### PAGE
I don't actually know, but what happens if you fopen/fread/Data read an iCloud Drive file that is not cached yet? Presumably that will block? Do that 8 times and your concurrent thread pool is fully saturated doing ... nothing.
@helge @opticalaberration @jsq i’d have to think harder about the factors that would cause these situations to deadlock. You could be right.
@mattiem @opticalaberration @jsq TBF it's not really an issue produced by Swift Concurrency, the actual issue is that there are no POSIX API's for non blocking file I/O. AFAIK Windows has such. But it still has to deal with it, and that "dealing with it", is currently completely custom code per app/framework.
@mattiem @opticalaberration @jsq I think something I would blame on Swift in the context is that it tries to establish cooperative multitasking as a general purpose concept again.
We've been there (several times, Java did that in the beginning too!) and decided it's *not* a good option due to many of the issues mentioned.
If the kernel sees a process being blocked by I/O, it put's it to sleep, avoiding those issues (I think that's the reason why Posix doesn't have that, it's built into the sys).
@helge @opticalaberration @jsq on this topic I don’t feel like I can contribute in any meaningful way. The cooperative system could possibly be changeable without affecting language semantics but I don’t see it happening.
@helge @mattiem @opticalaberration @jsq this is actually my exact example of “did you check that parallel was actually needed vs serially loading the attributes.” My team is right now doing a new version of this precise problem and I’m saying “just do it serially until you can prove it’s not good enough, and if serial is too slow, let’s consider a database rather than getting clever.”
@cocoaphony @mattiem @opticalaberration @jsq But why? Resolving the avatars (loading multiple files) in parallel is not conceptually difficult (NIOFileSystem does exactly this). It's also what every web browser does.
The main point of this thread is that you shouldn't do this on the concurrent thread pool. Nothing more.
@helge @mattiem @opticalaberration @jsq I am probably over-focused on obsolete history, but my experience reading from (spinning) disk has often been that trying to access a ton of stuff at the same time can often saturate the I/O system in non-obvious ways. So, I tend to reach for a simple for-loop and not create separate threads for each. If you do that, you won't have any problem, a long as its not MainActor, right? I haven't had trouble so far on iOS, though on servers, I do other things.
@helge @mattiem @opticalaberration @jsq I don't find Swift a particularly good language for non-Apple, and particularly non-iOS problems. I know it wants to be; I just don't think it's there yet. So I'm just talking about iOS here, and maybe, occasionally, Mac.

### EXERCISES TO COMPLETE
- a) According to the Swift concurrency thread, which language also used cooperative multitasking in its beginning?
- b) Reproduce the Swift concurrency thread from "The main point" to "do other things.".
- c) Extend the Swift concurrency thread, starting right after its final post.
The data that comes next is separate from the Swift concurrency thread.

### INFORMATION SUPPLIED

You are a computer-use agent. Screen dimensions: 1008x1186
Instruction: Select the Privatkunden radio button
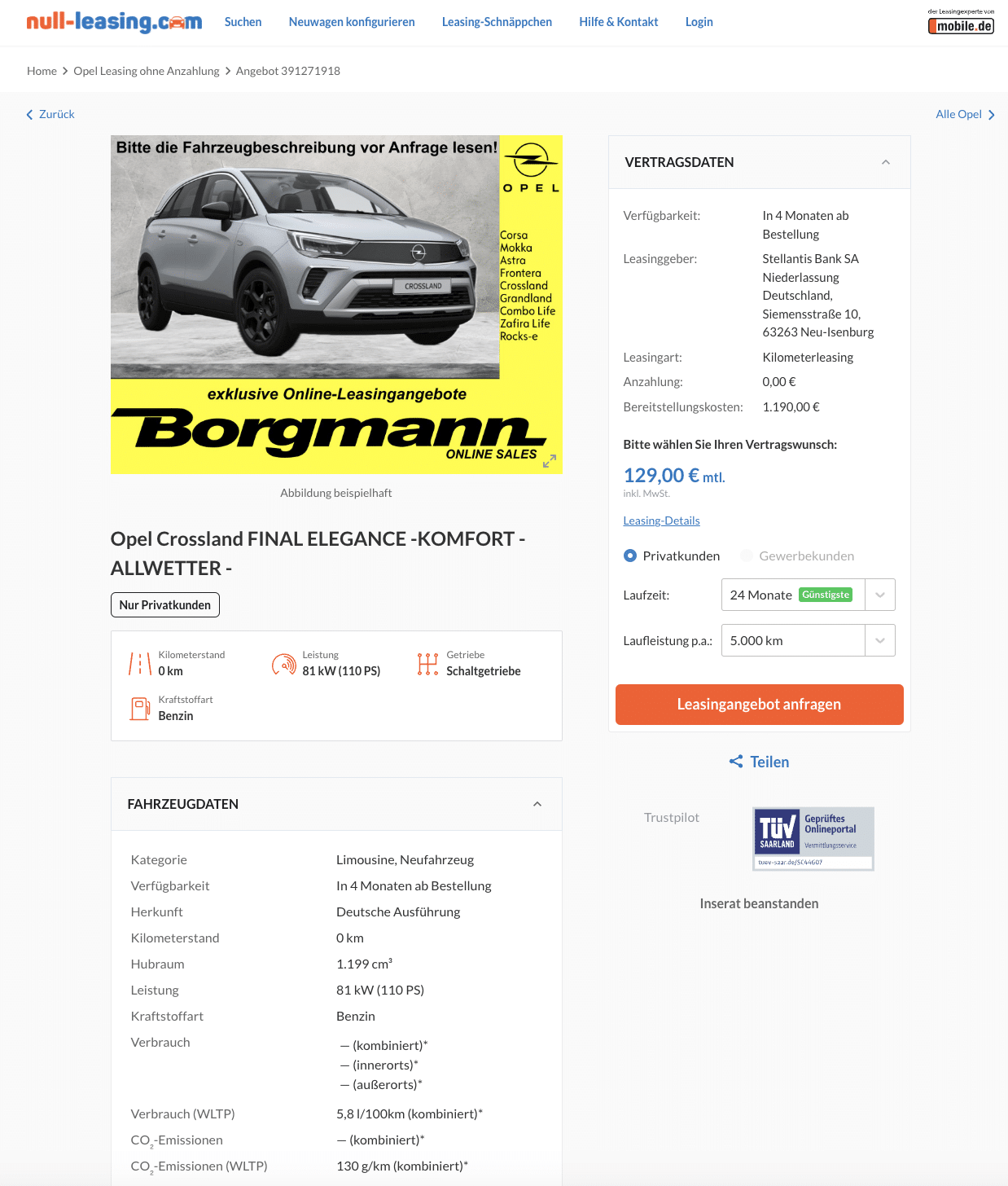[x=630, y=556]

### ANSWERS
- a) Java

- b)
The main point of this thread is that you shouldn't do this on the concurrent thread pool. Nothing more.
@helge @mattiem @opticalaberration @jsq I am probably over-focused on obsolete history, but my experience reading from (spinning) disk has often been that trying to access a ton of stuff at the same time can often saturate the I/O system in non-obvious ways. So, I tend to reach for a simple for-loop and not create separate threads for each. If you do that, you won't have any problem, a long as its not MainActor, right? I haven't had trouble so far on iOS, though on servers, I do other things.

- c)
@cocoaphony the language itself, the tooling, the standard library? Some combination?

@mattiem Mostly stdlib. A little bit of structured concurrency (but even that would probably not be a problem if stdlib had the right tools).

We're (painfully) slowly getting basic, table-stakes functionality like "run a command and get the output." Subprocess finally exists (v0.4), but…how can I use it in a simple script? Can't. Need a whole package.

You can't throw normal errors simply because there are no "normal Error" types. Few things "click together." 1/

@mattiem Compare what I believe is possibly the best stdlib ever written, one so good it covers over a mountain of … interesting language choices: Go. You want to build a small network server? Every tool you want is in the standard library. And you want to hook more stuff into it? Implement some tiny interfaces like Reader and instantly plug-into a huge ecosystem.

Swift-log is such a great counter-example. Cool. An pluggable interface. So my program can log out of the box? Uh…no, not actually.

@cocoaphony @helge @mattiem @opticalaberration @jsq Reading from spinning rust is never an issue on iOS and network I/O is definitely a candidate for simultaneous I/O, although there are different limitations such as server capacity and/or network reliability. I don't think clients can blindly create a thread for every item, otherwise they could easily become a tool for denial-of-service.

All of that is to say it seems to me I/O is a problem of tailoring to specific usage, and to be honest I've never seen any language provide a fully-baked solution that works for everything.

@mattiem @opticalaberration @helge @jsq I’m aware of an app that uses WebSockets for streaming responses, multiple HTTP requests, and local persistence.

Right now this app doesn’t even share actor executors, much less opt anything into (at)concurrent. But I feel like there’s probably some performance gains to be had given that a great deal of async calls could probably happen away from MainActor.

@pixelscience @mattiem @opticalaberration @jsq This is not about saturating the main actor, but about saturating the fixed size concurrent thread pool.
@helge @pixelscience @opticalaberration @jsq I thought we were talking not just about saturation, but deadlock specifically?
@mattiem @pixelscience @opticalaberration @jsq Deadlock may not be the right word. Nothing will execute for the foreseeable future if blocking I/O consumes the threads. That’s why they insist on guaranteed forward progress for on pool traffic.
Notably the same can happen for compute, but at least the CPUs won’t be idle during that 🙃
@opticalaberration @mattiem @jsq I already gave examples why this is very common in client apps as well.
Generally I think the diff between proper client apps and server apps is much less than what people make it.
@helge @mattiem @jsq I don’t disagree there. There will always be client apps that do a lot more I/O and need to manage it correctly. But you’d generally hit those limits a lot quicker in a server app.
@jsq @helge @mattiem what is the problem you're solving here, given nsfilemanager is thread safe. asking out of curiosity.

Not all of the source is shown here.